— Work to be completed —
Can you copy every one of the records below word for word, with no changes?

Items from a dataset
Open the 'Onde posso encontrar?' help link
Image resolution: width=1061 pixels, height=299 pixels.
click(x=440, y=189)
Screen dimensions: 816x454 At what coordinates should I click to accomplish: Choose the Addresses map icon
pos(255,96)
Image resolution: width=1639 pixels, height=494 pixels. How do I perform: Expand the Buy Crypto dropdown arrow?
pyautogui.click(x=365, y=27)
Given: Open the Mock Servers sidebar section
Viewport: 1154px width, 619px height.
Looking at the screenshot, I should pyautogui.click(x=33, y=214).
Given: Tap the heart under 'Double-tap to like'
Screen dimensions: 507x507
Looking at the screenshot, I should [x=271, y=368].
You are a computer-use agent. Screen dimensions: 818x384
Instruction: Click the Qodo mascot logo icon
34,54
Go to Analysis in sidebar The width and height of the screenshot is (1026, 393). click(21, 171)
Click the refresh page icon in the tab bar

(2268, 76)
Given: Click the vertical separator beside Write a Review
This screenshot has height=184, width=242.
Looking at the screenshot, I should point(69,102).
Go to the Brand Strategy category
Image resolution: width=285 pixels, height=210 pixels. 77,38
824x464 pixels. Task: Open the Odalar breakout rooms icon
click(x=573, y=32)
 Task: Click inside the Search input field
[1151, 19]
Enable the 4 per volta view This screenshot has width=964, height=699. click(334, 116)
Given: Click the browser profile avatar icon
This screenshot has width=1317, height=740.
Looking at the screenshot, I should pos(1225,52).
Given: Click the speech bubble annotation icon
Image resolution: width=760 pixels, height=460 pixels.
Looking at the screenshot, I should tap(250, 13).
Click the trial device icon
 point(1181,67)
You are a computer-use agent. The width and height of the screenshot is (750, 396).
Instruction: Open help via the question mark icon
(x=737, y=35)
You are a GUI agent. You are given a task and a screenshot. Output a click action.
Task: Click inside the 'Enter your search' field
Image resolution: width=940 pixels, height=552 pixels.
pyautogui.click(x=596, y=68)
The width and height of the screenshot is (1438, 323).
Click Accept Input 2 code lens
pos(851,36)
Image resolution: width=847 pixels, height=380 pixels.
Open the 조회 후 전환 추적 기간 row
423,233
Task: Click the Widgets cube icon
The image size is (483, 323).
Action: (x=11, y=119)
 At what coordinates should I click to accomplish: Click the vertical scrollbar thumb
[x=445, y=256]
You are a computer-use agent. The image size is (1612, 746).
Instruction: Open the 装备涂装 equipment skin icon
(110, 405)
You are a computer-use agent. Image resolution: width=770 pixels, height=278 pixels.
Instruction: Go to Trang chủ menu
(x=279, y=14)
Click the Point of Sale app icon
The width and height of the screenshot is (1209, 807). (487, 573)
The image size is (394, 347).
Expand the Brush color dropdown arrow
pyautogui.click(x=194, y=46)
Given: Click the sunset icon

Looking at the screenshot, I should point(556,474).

— Solved exercise —
Open the 'Onde posso encontrar?' help link
Image resolution: width=1061 pixels, height=299 pixels.
click(x=440, y=189)
Screen dimensions: 816x454 At what coordinates should I click to accomplish: Choose the Addresses map icon
pos(255,96)
Image resolution: width=1639 pixels, height=494 pixels. How do I perform: Expand the Buy Crypto dropdown arrow?
pyautogui.click(x=365, y=27)
Given: Open the Mock Servers sidebar section
Viewport: 1154px width, 619px height.
Looking at the screenshot, I should pyautogui.click(x=33, y=214).
Given: Tap the heart under 'Double-tap to like'
Screen dimensions: 507x507
Looking at the screenshot, I should [x=271, y=368].
You are a computer-use agent. Screen dimensions: 818x384
Instruction: Click the Qodo mascot logo icon
34,54
Go to Analysis in sidebar The width and height of the screenshot is (1026, 393). click(21, 171)
Click the refresh page icon in the tab bar

(2268, 76)
Given: Click the vertical separator beside Write a Review
This screenshot has height=184, width=242.
Looking at the screenshot, I should point(69,102).
Go to the Brand Strategy category
Image resolution: width=285 pixels, height=210 pixels. 77,38
824x464 pixels. Task: Open the Odalar breakout rooms icon
click(x=573, y=32)
 Task: Click inside the Search input field
[1151, 19]
Enable the 4 per volta view This screenshot has width=964, height=699. click(334, 116)
Given: Click the browser profile avatar icon
This screenshot has width=1317, height=740.
Looking at the screenshot, I should pos(1225,52).
Given: Click the speech bubble annotation icon
Image resolution: width=760 pixels, height=460 pixels.
Looking at the screenshot, I should tap(250, 13).
Click the trial device icon
 point(1181,67)
You are a computer-use agent. The width and height of the screenshot is (750, 396).
Instruction: Open help via the question mark icon
(x=737, y=35)
You are a GUI agent. You are given a task and a screenshot. Output a click action.
Task: Click inside the 'Enter your search' field
Image resolution: width=940 pixels, height=552 pixels.
pyautogui.click(x=596, y=68)
The width and height of the screenshot is (1438, 323).
Click Accept Input 2 code lens
pos(851,36)
Image resolution: width=847 pixels, height=380 pixels.
Open the 조회 후 전환 추적 기간 row
423,233
Task: Click the Widgets cube icon
The image size is (483, 323).
Action: (x=11, y=119)
 At what coordinates should I click to accomplish: Click the vertical scrollbar thumb
[x=445, y=256]
You are a computer-use agent. The image size is (1612, 746).
Instruction: Open the 装备涂装 equipment skin icon
(110, 405)
You are a computer-use agent. Image resolution: width=770 pixels, height=278 pixels.
Instruction: Go to Trang chủ menu
(x=279, y=14)
Click the Point of Sale app icon
The width and height of the screenshot is (1209, 807). (487, 573)
The image size is (394, 347).
Expand the Brush color dropdown arrow
pyautogui.click(x=194, y=46)
Given: Click the sunset icon

Looking at the screenshot, I should point(556,474).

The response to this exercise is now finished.